In 1959 he received a scholarship to pursue postgraduate studies in Gynecology and Obstetrics at the University of Chile. He also undertook further postgraduate training in Gynecology and Obstetrics in Barcelona, Spain, and at Johns Hopkins University in the United States.

Between 1959 and 1965 he served as a resident physician at the Angol Base Hospital, where he later became head of his specialty and subsequently director, while also engaging in private medical practice.

==Political career==
He began his political career in 1963 when he was elected councilor (regidor) for Angol, serving until 1967. Between 1970 and 1973 he was mayor of Angol and national vice-president of the Confederation of Municipalities of Chile.

He continued combining professional and public service roles: between 1976 and 1979 he served as Regional Director of Health in Malleco and Cautín and as Regional Ministerial Secretary of the 9th Region.

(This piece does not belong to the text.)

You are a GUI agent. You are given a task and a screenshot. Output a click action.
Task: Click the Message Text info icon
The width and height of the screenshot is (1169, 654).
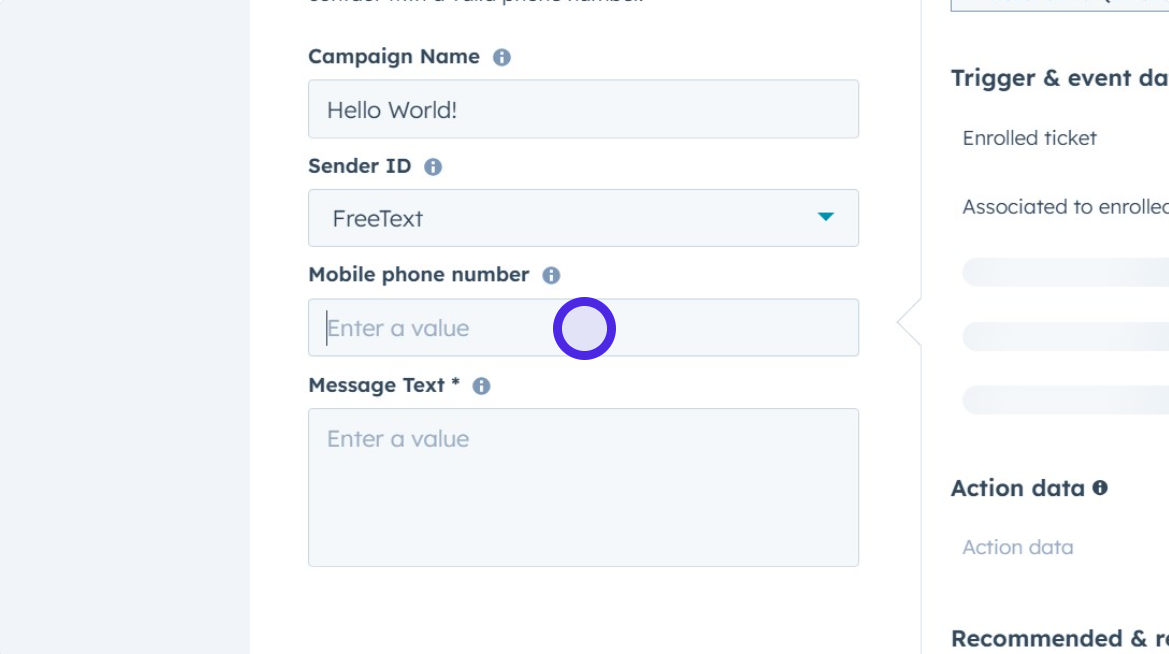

From 1979 to 1981 he was head of the Inspection Department of the Ministry of Health, and until 1987 he was part of the advisory committee and planning office of the University of Chile. In 1988 he was appointed Director of Health of the Municipality of Santiago.

As a member of the National Union Movement, he was one of the founders of National Renewal, serving on its Health Commission.